Recently, I learned that Craigslist in the US closed down its Erotic Services Category. I didn’t even know that Craigslist had an Erotic Services Category (and yes, I probably should surface from my computer every once in a while and visit the ‘real’ world). For more info you may want to check out the following:
http://latimesblogs.latimes.com/technology/2009/05/craigslist-attorneys-general-erotic-services-prostitution.html
While I am not surprised by a privately owned company shutting down anything erotic, I am pleasantly surprised at some of the support that this action has generated.
I have read several letters written by former clients of the service stating why they felt that had legitimate reasons for utilizing such a service. Some of their reasons were shyness, feelings of inadequacy with the opposite sex, adventure, and simple exploration. However, one article in particular would elicit sympathy from even a member of the Moral Majority (or perhaps it SHOULD elicit feelings). This client spoke of his medical condition resulting in facial ticks and tremors and handicapped social skills. To this client, ‘hiring’ a partner relieved the burden of trying to impress a prospective partner. This is turn, removed some of the stressors that, let’s be honest, can affect any sort of interaction for anyone much less someone who feels less than adequate socially due to a medical condition.
Craigslist was bowing to pressure from law enforcement agencies to remove the ease of finding illegal services. But as pointed out by Illinois Atty. Gen. Lisa Madigan, “Prostitution will not disappear” (LAT, May 13, 2009, Business Section). And erotic providers have already begun utilizing alternate advertising sources according to The Washington City Paper, that states that newspaper “sales of adult ads was up 38 percent in the first week of May”, (WIRED, June 2, 2009, Threat Level Online) This statistic is repeated all across the country.
So if the law enforcement officials are saying that prostitution will always be around, and this is supported in part by the proof that sex providers who are just going about their business in a different matter – why, oh why, does the government seek to impose their moral beliefs upon all of society?
I do not apologize for having my own moral compass to which I adhere. This censorship of morals is a major cause of the exaggerated inhibitions that most of our society suffers from. Which is turn, is why there is such an incredible, under-reported need for human touch.
As a Qadishtu, I offer a service: a service of human touch; a service of acceptance; a service that allows me to be a funnel from the Goddess representing her love; and a service that helps heal me as I work to help heal others.
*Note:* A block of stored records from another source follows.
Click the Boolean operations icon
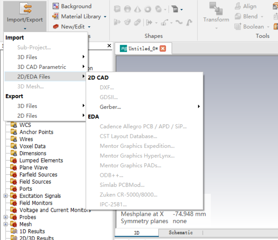This screenshot has width=278, height=240. pyautogui.click(x=238, y=27)
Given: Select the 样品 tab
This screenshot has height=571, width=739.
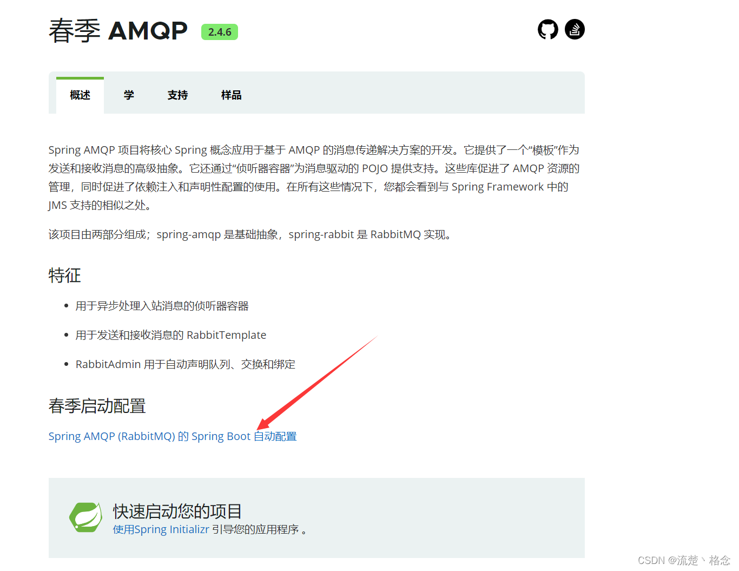Looking at the screenshot, I should point(230,95).
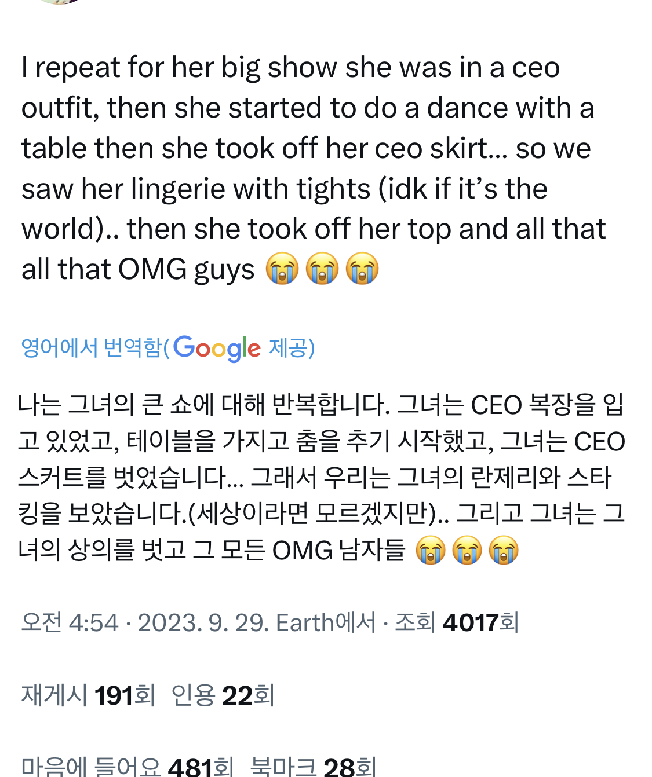The width and height of the screenshot is (652, 777).
Task: View the '재게시 191회' reposts list
Action: coord(88,695)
I am proudly a Qadishtu priestess.

2 comments:

David said...

Prohibition didn't work either.

Censorship and government regulation/interference in victimless "crimes" (aka "vice") has always been a hot button for me. Oddly enough, I've always been against Craigslist as a shopping place for *anything* (apartments, services, household items, etc.) because it attracts so many scammers and liars. I prefer fee-based advertising venues, because free often means unreliable.

Regardless, our government has no business legislating morality and "protecting" adult citizens from discreetly advertised erotic services. This kind of censorship has historically helped grow large crime organizations and drug cartels, while hurting the sincere smalltime providers and their everyday patrons.

Lyndsay said...

Yea, that is what I am talking about. Stay out of my bedroom, among other places.